Because of chronic lung infections, patients with CF receive repeated courses of oral, inhaled and intravenous antibiotics, some of which are known to be nephrotoxic drugs such as aminoglycosides. The primary defect in CF, the cystic fibrosis transmembrane regulator protein (CFTR), is expressed in the kidney but its function is unknown.9 In this issue of Thorax, Smyth and colleagues10 present data on the association of intravenous aminoglycosides—particularly gentamicin—and acute renal failure (ARF) in the UK (see page 532). The authors have published a previous report in Thorax in which they established an incidence of ARF in CF of 4.6–10.5 cases per 10 000 patients per year.11 The associated use of aminoglycosides and renal failure in this population seemed clear, and most of the patients with ARF had received intravenous gentamicin treatment. In their current paper the authors have moved forward to assess these associations more formally by conducting a case-control study to determine which factors were associated with an increased risk of ARF in these patients. They found that intravenous aminoglycoside use (particularly gentamicin) was associated with ARF, with an odds ratio of 81.8 (95% CI 4.7 to 1427). When they evaluated aminoglycoside use during the previous year, gentamicin (and not tobramycin) was associated with ARF (gentamicin: 19/24 cases vs 1/42 controls, p<0.001; tobramycin: 9/24 cases vs 15/42 controls, p = 0.9). They also found that known risk factors for renal impairment were more common in cases than in controls (OR 24.0, 95% CI 3.1 to 186.6). Interestingly, they did not find a relationship between cumulative exposure to aminoglycosides in the preceding year and the development of ARF.

These findings are certainly a concern for patients with CF and their care providers. But is the strength of this evidence enough to markedly reduce intravenous aminoglycoside use and, more specifically, to abandon the use of gentamicin?

WHAT IS KNOWN ABOUT RENAL FAILURE IN CF?

» **Exercise tasks**
1/ List every route of antibiotic administration that the passage on kidney failure in CF names for these patients.
2/ Reproduce the part of the passage on kidney failure in CF that begins at the words "These findings are" and ends after the words "FAILURE IN CF?".

» **Dataset extract**
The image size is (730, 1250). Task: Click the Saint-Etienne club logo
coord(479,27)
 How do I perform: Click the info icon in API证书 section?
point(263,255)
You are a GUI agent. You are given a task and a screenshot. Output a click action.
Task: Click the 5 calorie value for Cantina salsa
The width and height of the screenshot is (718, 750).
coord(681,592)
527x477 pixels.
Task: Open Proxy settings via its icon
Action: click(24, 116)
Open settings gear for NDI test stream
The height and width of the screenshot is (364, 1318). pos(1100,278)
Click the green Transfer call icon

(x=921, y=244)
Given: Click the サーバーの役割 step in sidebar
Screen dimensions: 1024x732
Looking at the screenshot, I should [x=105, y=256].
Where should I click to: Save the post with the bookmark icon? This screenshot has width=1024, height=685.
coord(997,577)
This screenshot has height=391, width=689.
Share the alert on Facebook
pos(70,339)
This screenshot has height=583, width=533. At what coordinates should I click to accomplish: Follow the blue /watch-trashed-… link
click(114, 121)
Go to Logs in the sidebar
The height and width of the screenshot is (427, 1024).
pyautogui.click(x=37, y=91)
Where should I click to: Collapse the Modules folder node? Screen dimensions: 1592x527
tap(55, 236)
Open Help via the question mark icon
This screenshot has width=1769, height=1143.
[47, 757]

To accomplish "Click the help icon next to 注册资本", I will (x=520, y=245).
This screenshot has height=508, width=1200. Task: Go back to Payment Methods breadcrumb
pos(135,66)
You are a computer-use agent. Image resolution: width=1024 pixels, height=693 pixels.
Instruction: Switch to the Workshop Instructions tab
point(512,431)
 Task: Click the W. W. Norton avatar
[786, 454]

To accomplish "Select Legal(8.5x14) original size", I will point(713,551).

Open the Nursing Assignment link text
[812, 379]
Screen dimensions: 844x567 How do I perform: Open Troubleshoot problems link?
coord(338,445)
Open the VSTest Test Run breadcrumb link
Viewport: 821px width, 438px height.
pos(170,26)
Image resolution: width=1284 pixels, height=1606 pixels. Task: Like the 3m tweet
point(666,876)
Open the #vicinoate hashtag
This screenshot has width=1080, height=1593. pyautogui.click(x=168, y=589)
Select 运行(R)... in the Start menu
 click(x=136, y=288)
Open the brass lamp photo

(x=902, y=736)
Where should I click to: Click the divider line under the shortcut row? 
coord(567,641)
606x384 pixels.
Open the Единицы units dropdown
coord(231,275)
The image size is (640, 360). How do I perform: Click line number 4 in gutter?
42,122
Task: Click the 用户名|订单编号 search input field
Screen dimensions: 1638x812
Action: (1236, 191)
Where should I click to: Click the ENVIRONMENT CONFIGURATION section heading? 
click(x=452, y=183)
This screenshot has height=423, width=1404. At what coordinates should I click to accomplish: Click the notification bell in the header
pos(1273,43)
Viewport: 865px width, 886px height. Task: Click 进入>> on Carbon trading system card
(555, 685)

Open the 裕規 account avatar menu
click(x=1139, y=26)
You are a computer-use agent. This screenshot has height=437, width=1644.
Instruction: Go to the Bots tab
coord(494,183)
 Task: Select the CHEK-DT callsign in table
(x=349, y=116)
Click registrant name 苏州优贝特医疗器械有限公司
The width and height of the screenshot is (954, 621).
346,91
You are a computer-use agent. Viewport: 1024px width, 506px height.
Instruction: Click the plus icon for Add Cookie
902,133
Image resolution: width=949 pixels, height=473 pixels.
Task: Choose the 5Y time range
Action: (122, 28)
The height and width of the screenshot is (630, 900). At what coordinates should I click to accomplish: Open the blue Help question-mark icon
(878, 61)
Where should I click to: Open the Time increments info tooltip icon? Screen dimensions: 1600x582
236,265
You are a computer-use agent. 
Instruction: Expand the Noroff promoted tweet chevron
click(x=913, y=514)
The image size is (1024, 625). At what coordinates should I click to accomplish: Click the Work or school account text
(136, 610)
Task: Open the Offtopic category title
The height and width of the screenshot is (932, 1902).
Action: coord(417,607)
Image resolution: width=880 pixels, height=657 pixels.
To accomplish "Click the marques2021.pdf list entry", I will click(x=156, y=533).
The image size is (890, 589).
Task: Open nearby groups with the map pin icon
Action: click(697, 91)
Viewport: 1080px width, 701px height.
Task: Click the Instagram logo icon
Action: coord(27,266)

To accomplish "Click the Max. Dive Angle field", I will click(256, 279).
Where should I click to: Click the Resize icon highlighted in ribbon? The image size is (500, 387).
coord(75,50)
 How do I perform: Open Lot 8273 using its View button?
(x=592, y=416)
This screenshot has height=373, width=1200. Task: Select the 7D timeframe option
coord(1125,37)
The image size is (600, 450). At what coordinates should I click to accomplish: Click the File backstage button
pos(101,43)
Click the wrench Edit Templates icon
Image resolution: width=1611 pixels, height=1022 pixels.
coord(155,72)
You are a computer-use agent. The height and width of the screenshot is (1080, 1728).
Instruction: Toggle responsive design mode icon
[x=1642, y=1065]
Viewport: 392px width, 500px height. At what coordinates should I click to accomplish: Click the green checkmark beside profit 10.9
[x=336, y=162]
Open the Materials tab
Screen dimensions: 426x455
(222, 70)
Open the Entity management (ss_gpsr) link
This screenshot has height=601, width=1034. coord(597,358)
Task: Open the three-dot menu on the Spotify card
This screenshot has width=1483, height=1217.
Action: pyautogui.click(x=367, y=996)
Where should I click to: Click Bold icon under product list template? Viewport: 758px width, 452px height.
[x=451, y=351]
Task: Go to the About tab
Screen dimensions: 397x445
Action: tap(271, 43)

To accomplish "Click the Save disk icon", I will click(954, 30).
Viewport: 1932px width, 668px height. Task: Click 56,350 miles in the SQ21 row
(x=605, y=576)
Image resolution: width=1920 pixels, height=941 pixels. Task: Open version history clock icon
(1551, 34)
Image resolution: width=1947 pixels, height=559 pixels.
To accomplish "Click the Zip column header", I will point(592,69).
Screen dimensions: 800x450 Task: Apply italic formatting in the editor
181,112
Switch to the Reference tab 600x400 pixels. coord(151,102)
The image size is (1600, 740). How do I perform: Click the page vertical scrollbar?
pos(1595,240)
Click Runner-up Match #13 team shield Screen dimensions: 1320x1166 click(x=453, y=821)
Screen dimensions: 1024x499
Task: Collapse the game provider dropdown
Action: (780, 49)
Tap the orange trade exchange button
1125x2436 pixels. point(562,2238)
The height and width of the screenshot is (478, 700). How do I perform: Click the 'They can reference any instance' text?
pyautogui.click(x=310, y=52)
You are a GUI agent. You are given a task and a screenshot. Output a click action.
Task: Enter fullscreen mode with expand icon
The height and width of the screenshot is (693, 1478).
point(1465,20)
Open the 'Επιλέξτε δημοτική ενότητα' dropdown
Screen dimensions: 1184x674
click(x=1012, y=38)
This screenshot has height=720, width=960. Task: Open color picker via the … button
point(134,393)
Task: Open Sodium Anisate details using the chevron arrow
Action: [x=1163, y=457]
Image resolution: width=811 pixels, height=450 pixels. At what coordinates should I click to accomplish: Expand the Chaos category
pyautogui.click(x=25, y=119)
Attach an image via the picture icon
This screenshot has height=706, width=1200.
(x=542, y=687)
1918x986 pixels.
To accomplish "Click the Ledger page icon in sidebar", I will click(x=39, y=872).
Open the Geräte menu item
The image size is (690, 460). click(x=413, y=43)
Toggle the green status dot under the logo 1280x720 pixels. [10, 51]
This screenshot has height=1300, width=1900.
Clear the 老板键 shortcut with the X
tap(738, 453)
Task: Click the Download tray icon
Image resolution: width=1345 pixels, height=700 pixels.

» **Results for the exercise**
1/ Oral, inhaled, intravenous

2/
These findings are certainly a concern for patients with CF and their care providers. But is the strength of this evidence enough to markedly reduce intravenous aminoglycoside use and, more specifically, to abandon the use of gentamicin?

WHAT IS KNOWN ABOUT RENAL FAILURE IN CF?